** SUPPLIED MATERIAL follows **

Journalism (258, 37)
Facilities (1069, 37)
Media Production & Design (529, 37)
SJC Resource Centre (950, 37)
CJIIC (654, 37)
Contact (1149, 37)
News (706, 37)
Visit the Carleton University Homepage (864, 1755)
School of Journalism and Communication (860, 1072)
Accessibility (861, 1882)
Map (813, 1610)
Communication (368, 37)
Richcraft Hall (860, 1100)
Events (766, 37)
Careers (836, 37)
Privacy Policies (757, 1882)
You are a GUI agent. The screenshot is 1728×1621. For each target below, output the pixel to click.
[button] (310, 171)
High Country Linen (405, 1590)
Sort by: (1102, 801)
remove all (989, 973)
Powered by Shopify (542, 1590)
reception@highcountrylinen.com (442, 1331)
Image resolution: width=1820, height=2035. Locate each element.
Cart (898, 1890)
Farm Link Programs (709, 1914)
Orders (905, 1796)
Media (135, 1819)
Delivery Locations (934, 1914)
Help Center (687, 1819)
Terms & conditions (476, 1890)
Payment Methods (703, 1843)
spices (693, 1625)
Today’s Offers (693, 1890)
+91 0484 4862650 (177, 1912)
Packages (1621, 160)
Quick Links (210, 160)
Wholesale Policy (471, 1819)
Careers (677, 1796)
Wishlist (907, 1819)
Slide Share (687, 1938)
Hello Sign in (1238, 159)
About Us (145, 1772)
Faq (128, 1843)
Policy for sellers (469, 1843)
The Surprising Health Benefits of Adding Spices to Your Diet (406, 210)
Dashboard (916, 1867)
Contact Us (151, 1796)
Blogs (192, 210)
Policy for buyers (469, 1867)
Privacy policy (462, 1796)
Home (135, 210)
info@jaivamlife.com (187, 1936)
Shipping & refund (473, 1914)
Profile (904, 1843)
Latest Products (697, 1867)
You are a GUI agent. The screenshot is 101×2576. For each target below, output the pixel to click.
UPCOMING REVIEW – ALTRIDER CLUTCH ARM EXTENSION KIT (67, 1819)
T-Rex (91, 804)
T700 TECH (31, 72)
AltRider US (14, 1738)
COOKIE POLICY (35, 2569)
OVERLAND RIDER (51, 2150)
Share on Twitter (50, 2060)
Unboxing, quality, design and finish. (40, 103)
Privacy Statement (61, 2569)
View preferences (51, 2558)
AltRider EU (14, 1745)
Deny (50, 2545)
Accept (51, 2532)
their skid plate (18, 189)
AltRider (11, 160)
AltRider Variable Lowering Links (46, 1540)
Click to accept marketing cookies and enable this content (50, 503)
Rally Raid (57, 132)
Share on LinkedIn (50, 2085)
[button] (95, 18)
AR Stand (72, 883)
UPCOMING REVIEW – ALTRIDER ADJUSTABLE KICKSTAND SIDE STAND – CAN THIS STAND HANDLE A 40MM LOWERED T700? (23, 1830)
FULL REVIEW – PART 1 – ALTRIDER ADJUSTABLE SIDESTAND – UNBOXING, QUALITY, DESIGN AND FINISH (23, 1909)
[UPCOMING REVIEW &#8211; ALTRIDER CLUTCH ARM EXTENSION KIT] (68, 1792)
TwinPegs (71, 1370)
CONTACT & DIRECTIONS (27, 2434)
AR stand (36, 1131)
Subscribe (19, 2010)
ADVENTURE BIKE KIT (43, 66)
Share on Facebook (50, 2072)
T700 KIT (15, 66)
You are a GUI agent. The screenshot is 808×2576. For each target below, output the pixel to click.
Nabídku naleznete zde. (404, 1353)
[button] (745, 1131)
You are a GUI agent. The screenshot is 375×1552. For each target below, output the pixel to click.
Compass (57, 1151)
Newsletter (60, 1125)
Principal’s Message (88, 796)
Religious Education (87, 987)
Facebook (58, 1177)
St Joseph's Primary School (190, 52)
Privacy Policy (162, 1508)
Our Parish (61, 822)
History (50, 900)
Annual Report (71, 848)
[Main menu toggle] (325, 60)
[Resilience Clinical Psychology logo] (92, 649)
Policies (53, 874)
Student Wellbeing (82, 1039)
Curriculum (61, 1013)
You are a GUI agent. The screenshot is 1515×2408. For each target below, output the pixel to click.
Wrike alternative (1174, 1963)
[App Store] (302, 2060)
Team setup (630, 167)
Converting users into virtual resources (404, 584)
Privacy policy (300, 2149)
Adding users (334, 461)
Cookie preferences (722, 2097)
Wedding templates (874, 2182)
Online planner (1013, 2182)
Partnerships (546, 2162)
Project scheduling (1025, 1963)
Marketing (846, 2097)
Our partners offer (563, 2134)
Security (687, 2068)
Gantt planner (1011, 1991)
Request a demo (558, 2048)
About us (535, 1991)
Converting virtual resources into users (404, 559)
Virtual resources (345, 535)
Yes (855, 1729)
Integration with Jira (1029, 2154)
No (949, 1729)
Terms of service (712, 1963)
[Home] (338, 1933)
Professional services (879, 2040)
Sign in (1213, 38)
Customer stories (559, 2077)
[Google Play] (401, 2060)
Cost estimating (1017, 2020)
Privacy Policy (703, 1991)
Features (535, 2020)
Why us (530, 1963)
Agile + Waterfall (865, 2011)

** End of SUPPLIED MATERIAL **

Exactly the lines from the one containing "Wrike alternative (1174, 1963)" through the end of the entries above must be output, and no others.

EXERCISE RESULT
Wrike alternative (1174, 1963)
[App Store] (302, 2060)
Team setup (630, 167)
Converting users into virtual resources (404, 584)
Privacy policy (300, 2149)
Adding users (334, 461)
Cookie preferences (722, 2097)
Wedding templates (874, 2182)
Online planner (1013, 2182)
Partnerships (546, 2162)
Project scheduling (1025, 1963)
Marketing (846, 2097)
Our partners offer (563, 2134)
Security (687, 2068)
Gantt planner (1011, 1991)
Request a demo (558, 2048)
About us (535, 1991)
Converting virtual resources into users (404, 559)
Virtual resources (345, 535)
Yes (855, 1729)
Integration with Jira (1029, 2154)
No (949, 1729)
Terms of service (712, 1963)
[Home] (338, 1933)
Professional services (879, 2040)
Sign in (1213, 38)
Customer stories (559, 2077)
[Google Play] (401, 2060)
Cost estimating (1017, 2020)
Privacy Policy (703, 1991)
Features (535, 2020)
Why us (530, 1963)
Agile + Waterfall (865, 2011)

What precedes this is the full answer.